**Work to complete**
Make an exact copy of all the entries shown below.

Stored data entries
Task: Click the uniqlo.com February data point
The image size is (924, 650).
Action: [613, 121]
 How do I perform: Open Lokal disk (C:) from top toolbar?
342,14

**Completed exercise**
Task: Click the uniqlo.com February data point
The image size is (924, 650).
Action: [613, 121]
 How do I perform: Open Lokal disk (C:) from top toolbar?
342,14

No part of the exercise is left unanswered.